— Description of the task —
Put every line of the records below into a Markdown table with two columns, Index and Content, numbering the rows in order and omitting blank lines. Leave the pictures out of the table.

**** The data ****

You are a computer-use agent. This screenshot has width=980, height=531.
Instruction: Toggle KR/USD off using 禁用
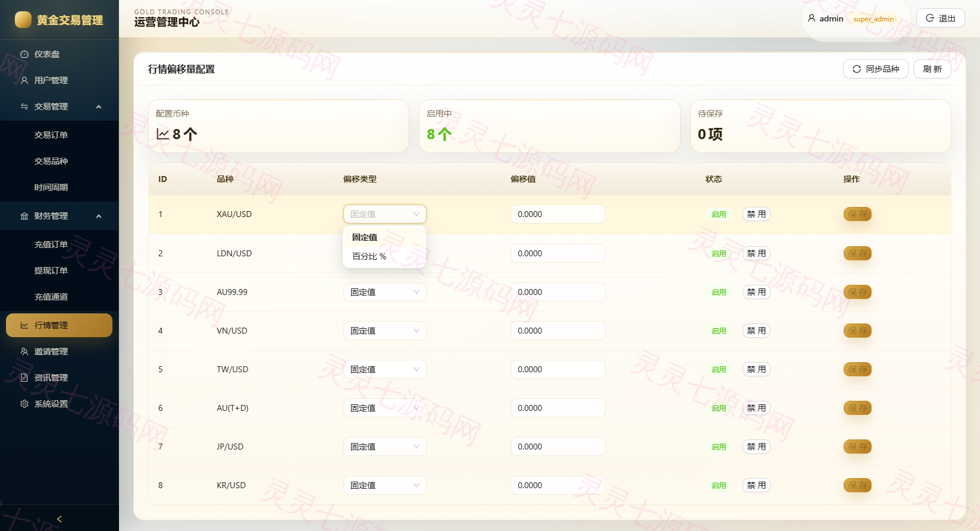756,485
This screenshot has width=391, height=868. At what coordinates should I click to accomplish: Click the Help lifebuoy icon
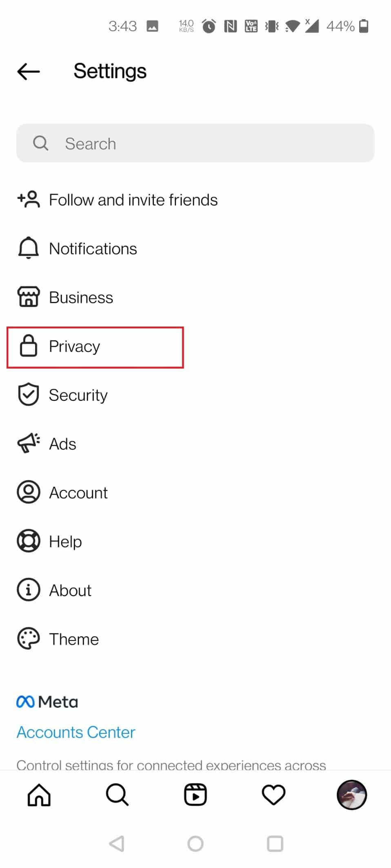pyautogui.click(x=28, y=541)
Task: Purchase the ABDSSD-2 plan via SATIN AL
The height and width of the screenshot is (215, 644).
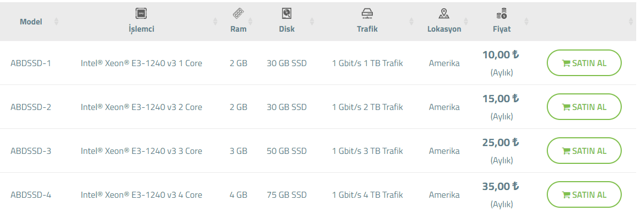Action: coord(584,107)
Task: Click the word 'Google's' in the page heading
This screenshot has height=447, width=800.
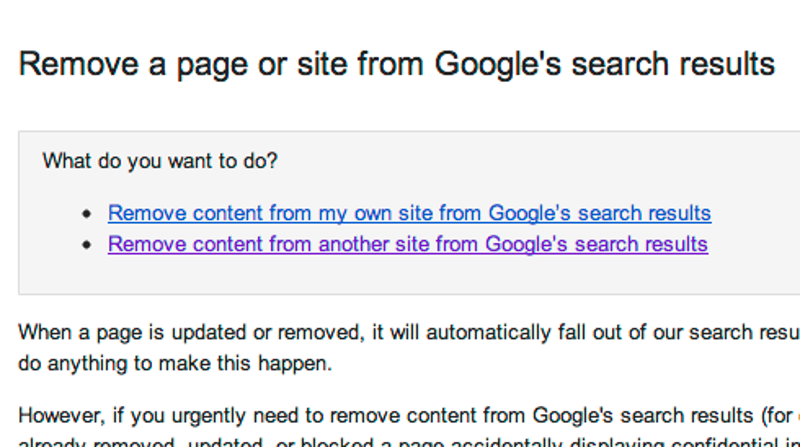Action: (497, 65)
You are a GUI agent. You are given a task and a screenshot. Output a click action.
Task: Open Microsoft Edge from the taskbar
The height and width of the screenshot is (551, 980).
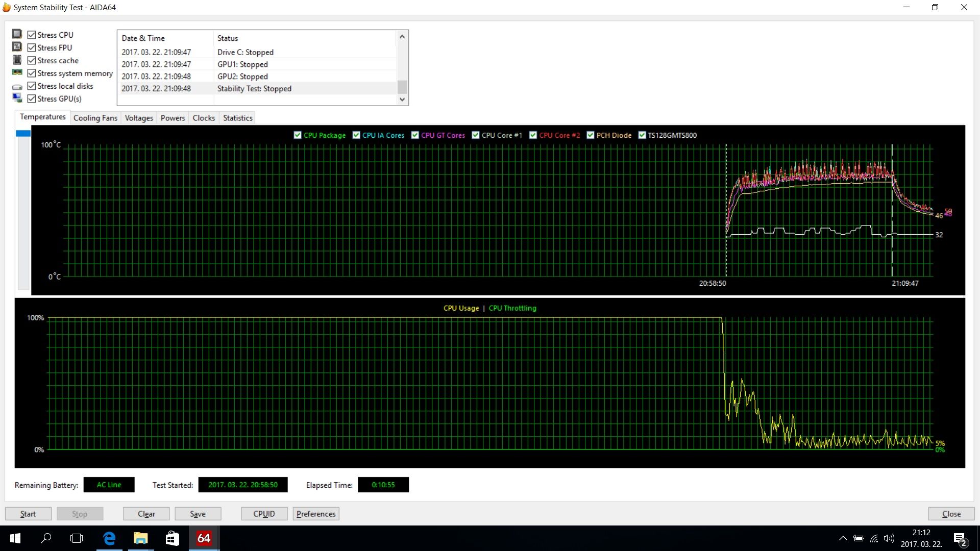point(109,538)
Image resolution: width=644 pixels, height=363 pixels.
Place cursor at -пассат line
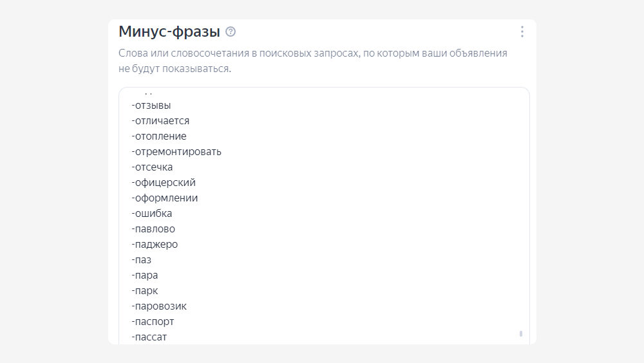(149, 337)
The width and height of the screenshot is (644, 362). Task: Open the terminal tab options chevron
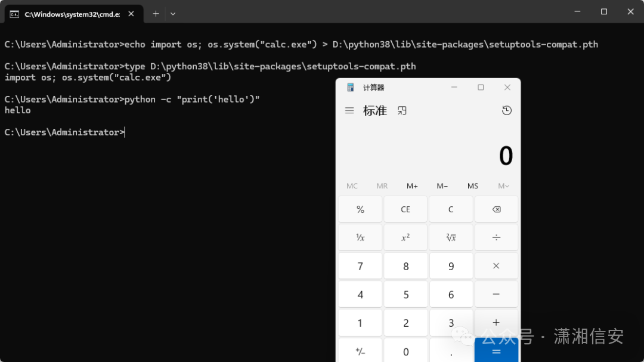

****

— Solution for this exercise —
| Index | Content |
|---|---|
| 1 | You are a computer-use agent. This screenshot has width=980, height=531. |
| 2 | Instruction: Toggle KR/USD off using 禁用 |
| 3 | 756,485 |
| 4 | This screenshot has width=391, height=868. At what coordinates should I click to accomplish: Click the Help lifebuoy icon |
| 5 | pyautogui.click(x=28, y=541) |
| 6 | Task: Purchase the ABDSSD-2 plan via SATIN AL |
| 7 | The height and width of the screenshot is (215, 644). |
| 8 | Action: coord(584,107) |
| 9 | Task: Click the word 'Google's' in the page heading |
| 10 | This screenshot has height=447, width=800. |
| 11 | Action: (497, 65) |
| 12 | You are a GUI agent. You are given a task and a screenshot. Output a click action. |
| 13 | Task: Open Microsoft Edge from the taskbar |
| 14 | The height and width of the screenshot is (551, 980). |
| 15 | point(109,538) |
| 16 | Image resolution: width=644 pixels, height=363 pixels. |
| 17 | Place cursor at -пассат line |
| 18 | (149, 337) |
| 19 | The width and height of the screenshot is (644, 362). Task: Open the terminal tab options chevron |